_TASK GOAL_
Line by line, transcribe the records exactly.

_RECORDS FOR THE TASK_
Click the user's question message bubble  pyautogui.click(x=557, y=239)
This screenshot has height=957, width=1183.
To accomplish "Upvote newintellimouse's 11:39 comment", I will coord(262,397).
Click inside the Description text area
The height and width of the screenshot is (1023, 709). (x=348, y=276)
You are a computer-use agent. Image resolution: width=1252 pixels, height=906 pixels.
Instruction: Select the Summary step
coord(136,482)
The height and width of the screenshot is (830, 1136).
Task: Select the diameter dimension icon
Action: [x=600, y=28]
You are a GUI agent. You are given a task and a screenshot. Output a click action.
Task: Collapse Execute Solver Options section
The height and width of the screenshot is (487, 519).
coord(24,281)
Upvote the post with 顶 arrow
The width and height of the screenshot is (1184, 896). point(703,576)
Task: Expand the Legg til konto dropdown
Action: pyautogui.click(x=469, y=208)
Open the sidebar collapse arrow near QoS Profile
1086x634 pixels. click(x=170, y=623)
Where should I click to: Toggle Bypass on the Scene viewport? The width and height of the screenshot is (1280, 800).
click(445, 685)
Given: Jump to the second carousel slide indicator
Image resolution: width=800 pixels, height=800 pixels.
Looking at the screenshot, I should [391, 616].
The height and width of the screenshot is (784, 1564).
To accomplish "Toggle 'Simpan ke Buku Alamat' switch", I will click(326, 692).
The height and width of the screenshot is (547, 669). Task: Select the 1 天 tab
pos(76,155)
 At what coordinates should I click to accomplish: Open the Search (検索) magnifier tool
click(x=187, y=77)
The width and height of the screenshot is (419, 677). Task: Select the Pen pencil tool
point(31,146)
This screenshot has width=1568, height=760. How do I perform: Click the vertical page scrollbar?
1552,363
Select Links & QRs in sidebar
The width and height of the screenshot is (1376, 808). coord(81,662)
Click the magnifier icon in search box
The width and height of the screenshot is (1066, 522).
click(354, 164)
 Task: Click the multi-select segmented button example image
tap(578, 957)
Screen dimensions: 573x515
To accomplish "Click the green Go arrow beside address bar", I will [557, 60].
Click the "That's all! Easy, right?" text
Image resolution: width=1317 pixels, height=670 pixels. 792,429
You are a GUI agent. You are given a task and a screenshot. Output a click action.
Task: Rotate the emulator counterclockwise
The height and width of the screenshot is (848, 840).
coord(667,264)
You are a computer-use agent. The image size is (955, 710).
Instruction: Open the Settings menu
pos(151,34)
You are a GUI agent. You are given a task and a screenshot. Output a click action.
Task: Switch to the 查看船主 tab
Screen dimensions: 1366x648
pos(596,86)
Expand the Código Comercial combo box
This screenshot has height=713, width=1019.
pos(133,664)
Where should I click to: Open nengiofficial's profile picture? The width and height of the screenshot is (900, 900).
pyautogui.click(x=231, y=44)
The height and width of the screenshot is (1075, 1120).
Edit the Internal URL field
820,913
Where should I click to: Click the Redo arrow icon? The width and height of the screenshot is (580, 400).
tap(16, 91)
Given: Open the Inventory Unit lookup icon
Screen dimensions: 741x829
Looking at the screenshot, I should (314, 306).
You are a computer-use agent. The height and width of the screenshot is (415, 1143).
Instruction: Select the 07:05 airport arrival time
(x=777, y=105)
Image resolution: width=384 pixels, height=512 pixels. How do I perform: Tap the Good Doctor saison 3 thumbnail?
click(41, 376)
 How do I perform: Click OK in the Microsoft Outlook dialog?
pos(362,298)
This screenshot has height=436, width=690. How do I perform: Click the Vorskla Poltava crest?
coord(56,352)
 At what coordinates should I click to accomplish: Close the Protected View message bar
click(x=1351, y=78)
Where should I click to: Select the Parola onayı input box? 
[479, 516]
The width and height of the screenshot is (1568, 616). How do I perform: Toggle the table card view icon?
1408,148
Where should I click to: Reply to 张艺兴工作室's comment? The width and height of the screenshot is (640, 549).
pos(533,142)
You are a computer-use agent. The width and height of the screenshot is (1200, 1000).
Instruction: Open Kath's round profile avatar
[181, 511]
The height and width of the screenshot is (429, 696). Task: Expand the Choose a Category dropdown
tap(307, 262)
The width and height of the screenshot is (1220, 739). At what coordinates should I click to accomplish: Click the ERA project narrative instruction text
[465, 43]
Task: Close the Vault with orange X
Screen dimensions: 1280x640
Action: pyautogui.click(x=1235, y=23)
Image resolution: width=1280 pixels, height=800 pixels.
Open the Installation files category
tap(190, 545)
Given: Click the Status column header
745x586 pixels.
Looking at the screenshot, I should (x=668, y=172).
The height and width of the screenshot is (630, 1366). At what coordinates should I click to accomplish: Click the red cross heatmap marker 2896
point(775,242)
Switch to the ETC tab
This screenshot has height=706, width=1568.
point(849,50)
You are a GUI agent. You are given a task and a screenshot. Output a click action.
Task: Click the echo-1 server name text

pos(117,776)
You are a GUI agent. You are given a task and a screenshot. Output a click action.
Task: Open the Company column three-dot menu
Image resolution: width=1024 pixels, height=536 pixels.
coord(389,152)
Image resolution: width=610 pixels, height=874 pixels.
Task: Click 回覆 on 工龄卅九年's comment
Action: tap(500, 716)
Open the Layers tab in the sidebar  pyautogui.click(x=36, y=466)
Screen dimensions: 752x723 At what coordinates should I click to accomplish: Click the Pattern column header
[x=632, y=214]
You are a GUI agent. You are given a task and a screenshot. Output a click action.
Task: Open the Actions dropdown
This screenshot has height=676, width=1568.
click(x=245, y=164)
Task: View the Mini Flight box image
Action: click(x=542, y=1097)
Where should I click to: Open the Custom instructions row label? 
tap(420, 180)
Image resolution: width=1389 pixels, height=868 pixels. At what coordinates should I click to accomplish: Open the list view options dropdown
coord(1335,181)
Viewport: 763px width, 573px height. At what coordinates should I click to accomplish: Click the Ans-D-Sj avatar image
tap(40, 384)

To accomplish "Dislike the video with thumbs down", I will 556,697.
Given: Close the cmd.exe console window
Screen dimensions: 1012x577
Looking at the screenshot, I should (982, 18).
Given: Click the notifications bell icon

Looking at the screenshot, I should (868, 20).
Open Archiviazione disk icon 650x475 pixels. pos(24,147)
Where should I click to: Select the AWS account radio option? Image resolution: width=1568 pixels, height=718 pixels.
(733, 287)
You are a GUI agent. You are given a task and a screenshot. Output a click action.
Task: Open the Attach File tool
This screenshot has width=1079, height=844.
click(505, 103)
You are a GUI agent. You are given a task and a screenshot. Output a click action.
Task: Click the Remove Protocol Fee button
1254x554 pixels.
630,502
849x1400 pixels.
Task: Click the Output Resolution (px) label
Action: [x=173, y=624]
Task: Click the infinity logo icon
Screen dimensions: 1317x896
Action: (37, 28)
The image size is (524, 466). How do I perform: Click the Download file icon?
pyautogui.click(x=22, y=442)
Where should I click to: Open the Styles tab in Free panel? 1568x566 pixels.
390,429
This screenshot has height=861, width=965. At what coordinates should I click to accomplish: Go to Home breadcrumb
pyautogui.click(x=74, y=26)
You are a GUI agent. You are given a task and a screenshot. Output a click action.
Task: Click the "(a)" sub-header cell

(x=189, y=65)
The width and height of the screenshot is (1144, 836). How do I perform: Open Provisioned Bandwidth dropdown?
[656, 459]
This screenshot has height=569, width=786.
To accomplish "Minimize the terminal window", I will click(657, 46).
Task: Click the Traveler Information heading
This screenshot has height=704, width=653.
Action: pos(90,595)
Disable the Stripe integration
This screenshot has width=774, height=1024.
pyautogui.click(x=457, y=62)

_TASK RESPONSE_
Click the user's question message bubble  pyautogui.click(x=557, y=239)
This screenshot has height=957, width=1183.
To accomplish "Upvote newintellimouse's 11:39 comment", I will coord(262,397).
Click inside the Description text area
The height and width of the screenshot is (1023, 709). (x=348, y=276)
You are a computer-use agent. Image resolution: width=1252 pixels, height=906 pixels.
Instruction: Select the Summary step
coord(136,482)
The height and width of the screenshot is (830, 1136).
Task: Select the diameter dimension icon
Action: [x=600, y=28]
You are a GUI agent. You are given a task and a screenshot. Output a click action.
Task: Collapse Execute Solver Options section
The height and width of the screenshot is (487, 519).
coord(24,281)
Upvote the post with 顶 arrow
The width and height of the screenshot is (1184, 896). point(703,576)
Task: Expand the Legg til konto dropdown
Action: pyautogui.click(x=469, y=208)
Open the sidebar collapse arrow near QoS Profile
1086x634 pixels. click(x=170, y=623)
Where should I click to: Toggle Bypass on the Scene viewport? The width and height of the screenshot is (1280, 800).
click(445, 685)
Given: Jump to the second carousel slide indicator
Image resolution: width=800 pixels, height=800 pixels.
Looking at the screenshot, I should [391, 616].
The height and width of the screenshot is (784, 1564).
To accomplish "Toggle 'Simpan ke Buku Alamat' switch", I will click(326, 692).
The height and width of the screenshot is (547, 669). Task: Select the 1 天 tab
pos(76,155)
 At what coordinates should I click to accomplish: Open the Search (検索) magnifier tool
click(x=187, y=77)
The width and height of the screenshot is (419, 677). Task: Select the Pen pencil tool
point(31,146)
This screenshot has width=1568, height=760. How do I perform: Click the vertical page scrollbar?
1552,363
Select Links & QRs in sidebar
The width and height of the screenshot is (1376, 808). coord(81,662)
Click the magnifier icon in search box
The width and height of the screenshot is (1066, 522).
click(354, 164)
 Task: Click the multi-select segmented button example image
tap(578, 957)
Screen dimensions: 573x515
To accomplish "Click the green Go arrow beside address bar", I will [557, 60].
Click the "That's all! Easy, right?" text
Image resolution: width=1317 pixels, height=670 pixels. 792,429
You are a GUI agent. You are given a task and a screenshot. Output a click action.
Task: Rotate the emulator counterclockwise
The height and width of the screenshot is (848, 840).
coord(667,264)
You are a computer-use agent. The image size is (955, 710).
Instruction: Open the Settings menu
pos(151,34)
You are a GUI agent. You are given a task and a screenshot. Output a click action.
Task: Switch to the 查看船主 tab
Screen dimensions: 1366x648
pos(596,86)
Expand the Código Comercial combo box
This screenshot has height=713, width=1019.
pos(133,664)
Where should I click to: Open nengiofficial's profile picture? The width and height of the screenshot is (900, 900).
pyautogui.click(x=231, y=44)
The height and width of the screenshot is (1075, 1120).
Edit the Internal URL field
820,913
Where should I click to: Click the Redo arrow icon? The width and height of the screenshot is (580, 400).
tap(16, 91)
Given: Open the Inventory Unit lookup icon
Screen dimensions: 741x829
Looking at the screenshot, I should (314, 306).
You are a computer-use agent. The height and width of the screenshot is (415, 1143).
Instruction: Select the 07:05 airport arrival time
(x=777, y=105)
Image resolution: width=384 pixels, height=512 pixels. How do I perform: Tap the Good Doctor saison 3 thumbnail?
click(41, 376)
 How do I perform: Click OK in the Microsoft Outlook dialog?
pos(362,298)
This screenshot has height=436, width=690. How do I perform: Click the Vorskla Poltava crest?
coord(56,352)
 At what coordinates should I click to accomplish: Close the Protected View message bar
click(x=1351, y=78)
Where should I click to: Select the Parola onayı input box? 
[479, 516]
The width and height of the screenshot is (1568, 616). How do I perform: Toggle the table card view icon?
1408,148
Where should I click to: Reply to 张艺兴工作室's comment? The width and height of the screenshot is (640, 549).
pos(533,142)
You are a computer-use agent. The width and height of the screenshot is (1200, 1000).
Instruction: Open Kath's round profile avatar
[181, 511]
The height and width of the screenshot is (429, 696). Task: Expand the Choose a Category dropdown
tap(307, 262)
The width and height of the screenshot is (1220, 739). At what coordinates should I click to accomplish: Click the ERA project narrative instruction text
[465, 43]
Task: Close the Vault with orange X
Screen dimensions: 1280x640
Action: pyautogui.click(x=1235, y=23)
Image resolution: width=1280 pixels, height=800 pixels.
Open the Installation files category
tap(190, 545)
Given: Click the Status column header
745x586 pixels.
Looking at the screenshot, I should (x=668, y=172).
The height and width of the screenshot is (630, 1366). At what coordinates should I click to accomplish: Click the red cross heatmap marker 2896
point(775,242)
Switch to the ETC tab
This screenshot has height=706, width=1568.
point(849,50)
You are a GUI agent. You are given a task and a screenshot. Output a click action.
Task: Click the echo-1 server name text

pos(117,776)
You are a GUI agent. You are given a task and a screenshot. Output a click action.
Task: Open the Company column three-dot menu
Image resolution: width=1024 pixels, height=536 pixels.
coord(389,152)
Image resolution: width=610 pixels, height=874 pixels.
Task: Click 回覆 on 工龄卅九年's comment
Action: tap(500, 716)
Open the Layers tab in the sidebar  pyautogui.click(x=36, y=466)
Screen dimensions: 752x723 At what coordinates should I click to accomplish: Click the Pattern column header
[x=632, y=214]
You are a GUI agent. You are given a task and a screenshot. Output a click action.
Task: Open the Actions dropdown
This screenshot has height=676, width=1568.
click(x=245, y=164)
Task: View the Mini Flight box image
Action: click(x=542, y=1097)
Where should I click to: Open the Custom instructions row label? 
tap(420, 180)
Image resolution: width=1389 pixels, height=868 pixels. At what coordinates should I click to accomplish: Open the list view options dropdown
coord(1335,181)
Viewport: 763px width, 573px height. At what coordinates should I click to accomplish: Click the Ans-D-Sj avatar image
tap(40, 384)

To accomplish "Dislike the video with thumbs down", I will 556,697.
Given: Close the cmd.exe console window
Screen dimensions: 1012x577
Looking at the screenshot, I should (982, 18).
Given: Click the notifications bell icon

Looking at the screenshot, I should (868, 20).
Open Archiviazione disk icon 650x475 pixels. pos(24,147)
Where should I click to: Select the AWS account radio option? Image resolution: width=1568 pixels, height=718 pixels.
(733, 287)
You are a GUI agent. You are given a task and a screenshot. Output a click action.
Task: Open the Attach File tool
This screenshot has width=1079, height=844.
click(505, 103)
You are a GUI agent. You are given a task and a screenshot. Output a click action.
Task: Click the Remove Protocol Fee button
1254x554 pixels.
630,502
849x1400 pixels.
Task: Click the Output Resolution (px) label
Action: [x=173, y=624]
Task: Click the infinity logo icon
Screen dimensions: 1317x896
Action: (37, 28)
The image size is (524, 466). How do I perform: Click the Download file icon?
pyautogui.click(x=22, y=442)
Where should I click to: Open the Styles tab in Free panel? 1568x566 pixels.
390,429
This screenshot has height=861, width=965. At what coordinates should I click to accomplish: Go to Home breadcrumb
pyautogui.click(x=74, y=26)
You are a GUI agent. You are given a task and a screenshot. Output a click action.
Task: Click the "(a)" sub-header cell

(x=189, y=65)
The width and height of the screenshot is (1144, 836). How do I perform: Open Provisioned Bandwidth dropdown?
[656, 459]
This screenshot has height=569, width=786.
To accomplish "Minimize the terminal window", I will click(657, 46).
Task: Click the Traveler Information heading
This screenshot has height=704, width=653.
Action: pos(90,595)
Disable the Stripe integration
This screenshot has width=774, height=1024.
pyautogui.click(x=457, y=62)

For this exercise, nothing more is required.